Sunday, February 20, 2011

School Fights

Many teachers feel intimidated when a fight occurs in the playground. Fights are things that are skirted around by teaching institutions and rarely spoken of in PD other than in strict legalistic terms.

I'm of reasonably slight build and am considerably smaller than many of the year 11 and 12 students. I'm bigger than many of the female staff also on duty.

So what happens when a fight occurs? How do you, as a teacher, alter an out of control situation when you are physically incapable of stopping students from injuring others and yourself.

The school and how students view the school is a big part of this. I am lucky in that students at our school respect teachers and despite diffusing multiple fights in my career (with male students many times larger than myself and females that had little control over their actions) in all cases my status as a teacher has meant that I have not been at risk. Students seem to know a line that they cannot cross.

Yet I fear this may not always be the case. Students with disabilities are common in school grounds and anecdotal evidence suggest that mainstream students are becoming less able to control their actions.

Practical (not legal) training of staff is necessary before real injury becomes more common. My suggestions are based on practical observation.

1) When on duty stay in line of sight of another teacher on duty. Be prepared to render assistance at short notice. Know the parts of the duty area where you pass from line of sight from one teacher to another.

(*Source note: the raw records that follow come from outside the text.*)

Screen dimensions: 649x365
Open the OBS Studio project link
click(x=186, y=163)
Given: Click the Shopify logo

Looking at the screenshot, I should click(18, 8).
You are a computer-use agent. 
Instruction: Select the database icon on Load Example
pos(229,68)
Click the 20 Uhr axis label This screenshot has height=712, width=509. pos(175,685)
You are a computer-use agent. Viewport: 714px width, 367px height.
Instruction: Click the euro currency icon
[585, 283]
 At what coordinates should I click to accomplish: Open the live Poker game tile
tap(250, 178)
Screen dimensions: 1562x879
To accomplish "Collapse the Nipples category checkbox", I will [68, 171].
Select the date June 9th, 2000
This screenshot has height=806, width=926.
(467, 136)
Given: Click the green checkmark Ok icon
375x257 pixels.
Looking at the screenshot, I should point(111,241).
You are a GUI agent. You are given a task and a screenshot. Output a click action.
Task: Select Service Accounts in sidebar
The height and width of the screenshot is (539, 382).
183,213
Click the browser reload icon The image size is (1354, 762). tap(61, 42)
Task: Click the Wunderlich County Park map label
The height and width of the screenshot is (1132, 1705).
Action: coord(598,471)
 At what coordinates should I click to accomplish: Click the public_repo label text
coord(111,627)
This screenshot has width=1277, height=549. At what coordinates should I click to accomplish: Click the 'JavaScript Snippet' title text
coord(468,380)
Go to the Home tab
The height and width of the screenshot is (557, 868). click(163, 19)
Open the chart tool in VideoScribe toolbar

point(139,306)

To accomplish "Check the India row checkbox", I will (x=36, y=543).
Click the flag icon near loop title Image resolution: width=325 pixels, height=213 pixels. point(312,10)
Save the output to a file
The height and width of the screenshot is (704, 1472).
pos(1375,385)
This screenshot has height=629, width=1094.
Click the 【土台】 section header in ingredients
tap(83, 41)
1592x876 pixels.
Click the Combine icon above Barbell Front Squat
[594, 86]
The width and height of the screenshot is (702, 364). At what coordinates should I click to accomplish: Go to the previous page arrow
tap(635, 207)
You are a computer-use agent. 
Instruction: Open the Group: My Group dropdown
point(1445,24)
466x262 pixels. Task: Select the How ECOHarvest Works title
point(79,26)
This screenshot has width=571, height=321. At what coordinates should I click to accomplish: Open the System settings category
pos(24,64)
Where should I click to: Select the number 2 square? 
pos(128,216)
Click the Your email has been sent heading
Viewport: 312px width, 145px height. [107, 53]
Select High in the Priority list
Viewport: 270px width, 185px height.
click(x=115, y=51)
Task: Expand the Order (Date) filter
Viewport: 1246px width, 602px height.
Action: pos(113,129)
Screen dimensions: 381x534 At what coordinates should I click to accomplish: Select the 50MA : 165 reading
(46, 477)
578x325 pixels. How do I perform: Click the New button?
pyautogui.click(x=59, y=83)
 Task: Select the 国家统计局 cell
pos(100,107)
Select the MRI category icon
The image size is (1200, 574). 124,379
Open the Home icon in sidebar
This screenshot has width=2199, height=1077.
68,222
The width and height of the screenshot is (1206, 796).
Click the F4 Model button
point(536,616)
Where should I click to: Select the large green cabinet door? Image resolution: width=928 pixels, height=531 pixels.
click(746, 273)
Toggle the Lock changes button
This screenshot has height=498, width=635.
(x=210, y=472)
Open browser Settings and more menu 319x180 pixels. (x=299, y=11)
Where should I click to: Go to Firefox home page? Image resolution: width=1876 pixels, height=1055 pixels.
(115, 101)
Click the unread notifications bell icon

2) Survey who will take the primary role in diffusing a situation.

3) Issue a command(using full teacher voice) to stop to both parties and (if wise) get between the two students. Hopefully you can skip stage 4 if both students react appropriately. If you are taking the secondary role call for assistance (preferably from a deputy or someone that students are more likely to take seriously.) Seek out the amateur camera people and ensure that they are dealt with.

4) Have the secondary escort at least one of the parties to a safe area (such as the main office, tell the student where to go if you are the only one present and restraining the other student). Do not try to ascertain blame at this point. You may need to restrain the most out of control student for a short time to prevent a running fight towards the office if you, other students or the out of control student themselves are at risk of harm. Speak in a soothing tone to the student being restrained. As soon as the other student is in a safe zone release the student. Be prepared to restrain the student again if he has not regained control and is at risk of causing further bodily harm. Restraint is a last resort and usually indicates that intervention was too late. Holding a wrist is often sufficient. Usually they will seek somewhere quiet although be mindful of students seeking self harm at this point. Damage to property is repairable, staff and student injuries may not be.

5) Diffuse the audience and escort the remaining student to a team leader or deputy.

Students need you as teacher to be in control. Being calm is a key part of this. Don't do anything extra during a crisis time that is unnecessary to the safety of the students. If you are not able to fulfil your responsibilities in stage 4 then consider the legal ramifications of your actions and the risk of injury to other teachers and students.

I am not a lawyer and suggest this article only as a way to promote discussion within your school. I am not a principal - it is your school executive that will dictate what you may or may not do as a teacher on duty. This is an article purely of opinion and you as a teacher need to decide what you are willing to do in the course of being a teacher.